WHEATFIELD – Jacob’s Ladder, a manufacturer of high-end fitness equipment that is about to move into Wheatfield from North Tonawanda, has asked the Town of Wheatfield to apply for a state grant and loan for the company’s benefit.
“It won’t be more than $100,000,” said R. Charles Bell, a partner in the H. Sicherman & Associates economic development consulting firm, who is working with Robert Palka, the owner of Jacob’s Ladder.
The Town Board voted Feb. 22 to hold a public hearing on the application at 7 p.m. March 21 in Town Hall.
The application would go to the state Office of Community Renewal. If received, part of the state money would be a grant and the remainder a term loan.
Bell said that’s where some benefit would come in for Wheatfield. Even though the money would be lent to Jacob’s Ladder by the state, the loan repayments would go to the town, either directly or through the town’s local development corporation.
With that money, “There’s a chance to create a revolving economic development fund here,” said Bell, the former economic development director in the City of Lockport.
Jacob’s Ladder has purchased the former Motorad plant on Walmore Road for $800,000. It will use about 20,000 square feet of the 35,000-square-foot building. Palka said he expects to move into the building in April.
On another business topic, an attorney for DePaul Group, a not-for-profit Rochester developer of senior housing, asked the board for two 30-year payment-in-lieu-of-taxes, or PILOT, agreements for upcoming projects in Wheatfield.

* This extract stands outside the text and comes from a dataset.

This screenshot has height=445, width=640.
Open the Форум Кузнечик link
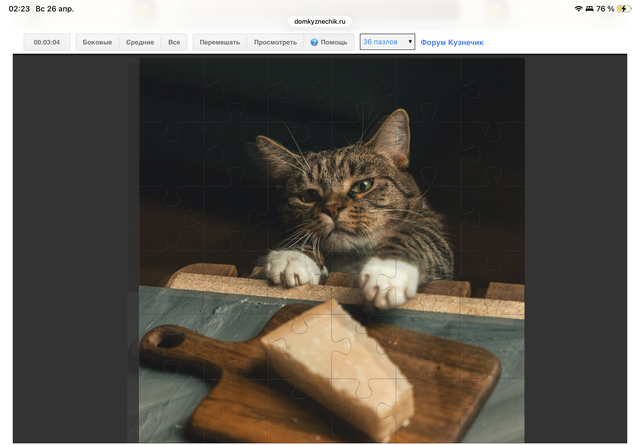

Company attorney Evan Y. Bussiere, of the firm of Bond Schoeneck & King, asserted that state law entitles the projects to a complete property tax exemption, but DePaul is willing to negotiate a deal. “As a show of community support, what they want to do is enter into an agreement,” he said.
Aero Apartments will be a three-story, 60-unit apartment building off Williams Road near the LaSalle Expressway on-ramp. It’s intended for low-income renters, for whom 40 units would be reserved, as well as 20 apartments for those receiving state mental health services who are in need of supportive housing.
DePaul, under the name of Aero Apartments Housing Development Fund Co., is proposing to pay the taxing entities a total of $15,000 in each of the first two years of the deal, with the figure rising 2 percent per year thereafter, reaching $26,637 by the 30th year. The Town Board would be able to allocate the money among taxing entities, including Niagara County and the Niagara Wheatfield School District, as it sees fit but all town special district taxes will be paid in full and in addition to the PILOT payments.
Town Attorney Matthew E. Brooks said, “The Town of Wheatfield has no general town tax, so it’ll have more impact on the county and the school.”
The other project, Wheatfield Commons, is to be a 60-unit assisted living and memory care facility for seniors on Forest Park Way.
The terms of the deal would be the same as for Aero Apartments, although the payments in the first year would be $12,000 and the 2 percent increases would start in the second year, reaching $21,309 by Year 30.
“From what we hear from DePaul, there’s a dire need for both of these projects,” Bussiere told the board.
Wheatfield Commons already has town Planning Board approval, while Aero Apartments has been held up over a question of connections to a sanitary sewer, Town Engineer Timothy J. Zuber said.